The Living Data 2025 Conference took place in Bogotá, Colombia, from 21-24 October 2025, bringing together biodiversity networks, scientists, researchers, practitioners and other experts from around the world. The event offered an opportunity to connect with the Latin American community and exchange experiences with global biodiversity data initiatives.
This year’s programme focused on three main themes:
- Building standards that promote data sharing and interoperability;
- Bringing together and providing access to diverse sources of information;
- Monitoring our progress toward conserving and restoring the planet’s biodiversity.

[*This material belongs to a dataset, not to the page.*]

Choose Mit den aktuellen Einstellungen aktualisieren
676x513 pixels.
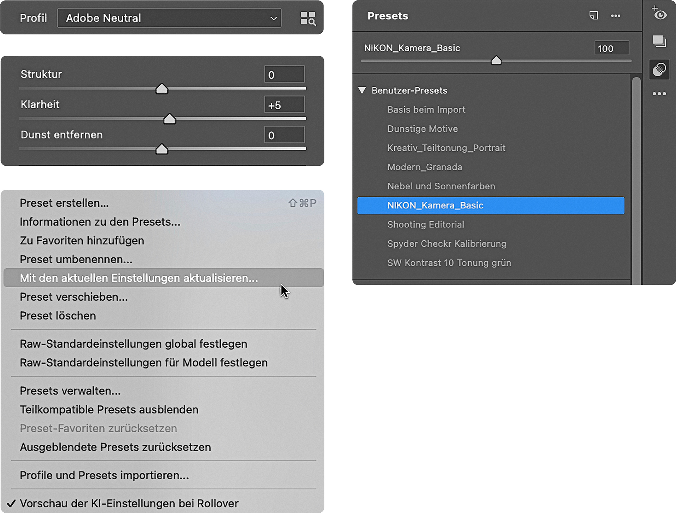(139, 278)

LifeWatch ERIC participated actively in the event, co-organising a symposium led by Christos Arvanitidis, CEO, together Niels Raes (NLBIF/Naturalis Biodiversity Centre), Lyubomir Penev, Peter Bozakov, and Nikol Yovcheva (Pensoft Publishers) , titled “Long Live Biodiversity Data: Knowledge Transfer and Continuity across Research Projects”. The session spread over two days, 22 and 23 October (the recording is available here: https://www.livingdata2025.com/program.html?session=6788879-1_2025-10-22_Caldas).
The symposium addressed one of the main challenges in international research projects: their limited duration. The discussion therefore focused on how to ensure that the knowledge and data produced continue to have an impact beyond the projects’ lifetime.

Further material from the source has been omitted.